**Exercise objective**
Put every line of the records below into a JSON list of strings, one string per line, and leave out the blank lines.

--- START ---

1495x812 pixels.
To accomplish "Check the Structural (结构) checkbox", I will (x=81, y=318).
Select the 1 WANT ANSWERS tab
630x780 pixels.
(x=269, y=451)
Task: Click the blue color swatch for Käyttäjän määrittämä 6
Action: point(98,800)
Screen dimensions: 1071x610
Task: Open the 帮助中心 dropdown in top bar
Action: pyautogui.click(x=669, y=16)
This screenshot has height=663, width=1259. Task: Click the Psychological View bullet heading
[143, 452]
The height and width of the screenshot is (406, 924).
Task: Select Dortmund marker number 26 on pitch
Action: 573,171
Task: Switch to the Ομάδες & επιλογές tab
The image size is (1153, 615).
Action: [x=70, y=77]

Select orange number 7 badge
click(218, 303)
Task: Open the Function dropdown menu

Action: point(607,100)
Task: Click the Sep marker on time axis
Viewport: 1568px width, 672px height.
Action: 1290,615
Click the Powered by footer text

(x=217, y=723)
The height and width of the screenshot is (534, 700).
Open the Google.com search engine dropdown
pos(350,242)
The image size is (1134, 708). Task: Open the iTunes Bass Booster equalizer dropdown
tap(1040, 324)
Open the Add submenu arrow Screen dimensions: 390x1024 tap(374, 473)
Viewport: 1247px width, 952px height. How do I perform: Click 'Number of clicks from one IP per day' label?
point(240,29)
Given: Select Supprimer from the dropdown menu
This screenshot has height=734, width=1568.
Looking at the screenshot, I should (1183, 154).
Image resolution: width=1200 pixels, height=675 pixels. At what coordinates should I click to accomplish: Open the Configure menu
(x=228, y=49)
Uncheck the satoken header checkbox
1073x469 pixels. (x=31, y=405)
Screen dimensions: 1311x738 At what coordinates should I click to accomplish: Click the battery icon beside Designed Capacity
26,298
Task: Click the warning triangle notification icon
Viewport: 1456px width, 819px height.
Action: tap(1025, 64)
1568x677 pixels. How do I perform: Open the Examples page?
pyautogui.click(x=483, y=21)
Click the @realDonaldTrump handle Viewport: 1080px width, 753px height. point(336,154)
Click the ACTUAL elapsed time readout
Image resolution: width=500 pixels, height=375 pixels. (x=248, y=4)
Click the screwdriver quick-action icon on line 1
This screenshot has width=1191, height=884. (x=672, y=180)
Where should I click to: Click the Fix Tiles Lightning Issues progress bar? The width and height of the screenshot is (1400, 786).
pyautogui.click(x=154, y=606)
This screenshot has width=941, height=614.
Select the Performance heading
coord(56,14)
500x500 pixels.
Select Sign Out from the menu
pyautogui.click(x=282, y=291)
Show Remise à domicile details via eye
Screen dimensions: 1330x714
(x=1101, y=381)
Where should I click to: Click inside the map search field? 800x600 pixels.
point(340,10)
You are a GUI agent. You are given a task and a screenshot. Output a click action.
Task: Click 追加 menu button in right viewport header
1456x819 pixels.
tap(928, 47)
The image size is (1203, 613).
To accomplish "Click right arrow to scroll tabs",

--- END ---

**Result of this exercise**
[
  "1495x812 pixels.",
  "To accomplish \"Check the Structural (结构) checkbox\", I will (x=81, y=318).",
  "Select the 1 WANT ANSWERS tab",
  "630x780 pixels.",
  "(x=269, y=451)",
  "Task: Click the blue color swatch for Käyttäjän määrittämä 6",
  "Action: point(98,800)",
  "Screen dimensions: 1071x610",
  "Task: Open the 帮助中心 dropdown in top bar",
  "Action: pyautogui.click(x=669, y=16)",
  "This screenshot has height=663, width=1259. Task: Click the Psychological View bullet heading",
  "[143, 452]",
  "The height and width of the screenshot is (406, 924).",
  "Task: Select Dortmund marker number 26 on pitch",
  "Action: 573,171",
  "Task: Switch to the Ομάδες & επιλογές tab",
  "The image size is (1153, 615).",
  "Action: [x=70, y=77]",
  "Select orange number 7 badge",
  "click(218, 303)",
  "Task: Open the Function dropdown menu",
  "Action: point(607,100)",
  "Task: Click the Sep marker on time axis",
  "Viewport: 1568px width, 672px height.",
  "Action: 1290,615",
  "Click the Powered by footer text",
  "(x=217, y=723)",
  "The height and width of the screenshot is (534, 700).",
  "Open the Google.com search engine dropdown",
  "pos(350,242)",
  "The image size is (1134, 708). Task: Open the iTunes Bass Booster equalizer dropdown",
  "tap(1040, 324)",
  "Open the Add submenu arrow Screen dimensions: 390x1024 tap(374, 473)",
  "Viewport: 1247px width, 952px height. How do I perform: Click 'Number of clicks from one IP per day' label?",
  "point(240,29)",
  "Given: Select Supprimer from the dropdown menu",
  "This screenshot has height=734, width=1568.",
  "Looking at the screenshot, I should (1183, 154).",
  "Image resolution: width=1200 pixels, height=675 pixels. At what coordinates should I click to accomplish: Open the Configure menu",
  "(x=228, y=49)",
  "Uncheck the satoken header checkbox",
  "1073x469 pixels. (x=31, y=405)",
  "Screen dimensions: 1311x738 At what coordinates should I click to accomplish: Click the battery icon beside Designed Capacity",
  "26,298",
  "Task: Click the warning triangle notification icon",
  "Viewport: 1456px width, 819px height.",
  "Action: tap(1025, 64)",
  "1568x677 pixels. How do I perform: Open the Examples page?",
  "pyautogui.click(x=483, y=21)",
  "Click the @realDonaldTrump handle Viewport: 1080px width, 753px height. point(336,154)",
  "Click the ACTUAL elapsed time readout",
  "Image resolution: width=500 pixels, height=375 pixels. (x=248, y=4)",
  "Click the screwdriver quick-action icon on line 1",
  "This screenshot has width=1191, height=884. (x=672, y=180)",
  "Where should I click to: Click the Fix Tiles Lightning Issues progress bar? The width and height of the screenshot is (1400, 786).",
  "pyautogui.click(x=154, y=606)",
  "This screenshot has width=941, height=614.",
  "Select the Performance heading",
  "coord(56,14)",
  "500x500 pixels.",
  "Select Sign Out from the menu",
  "pyautogui.click(x=282, y=291)",
  "Show Remise à domicile details via eye",
  "Screen dimensions: 1330x714",
  "(x=1101, y=381)",
  "Where should I click to: Click inside the map search field? 800x600 pixels.",
  "point(340,10)",
  "You are a GUI agent. You are given a task and a screenshot. Output a click action.",
  "Task: Click 追加 menu button in right viewport header",
  "1456x819 pixels.",
  "tap(928, 47)",
  "The image size is (1203, 613).",
  "To accomplish \"Click right arrow to scroll tabs\","
]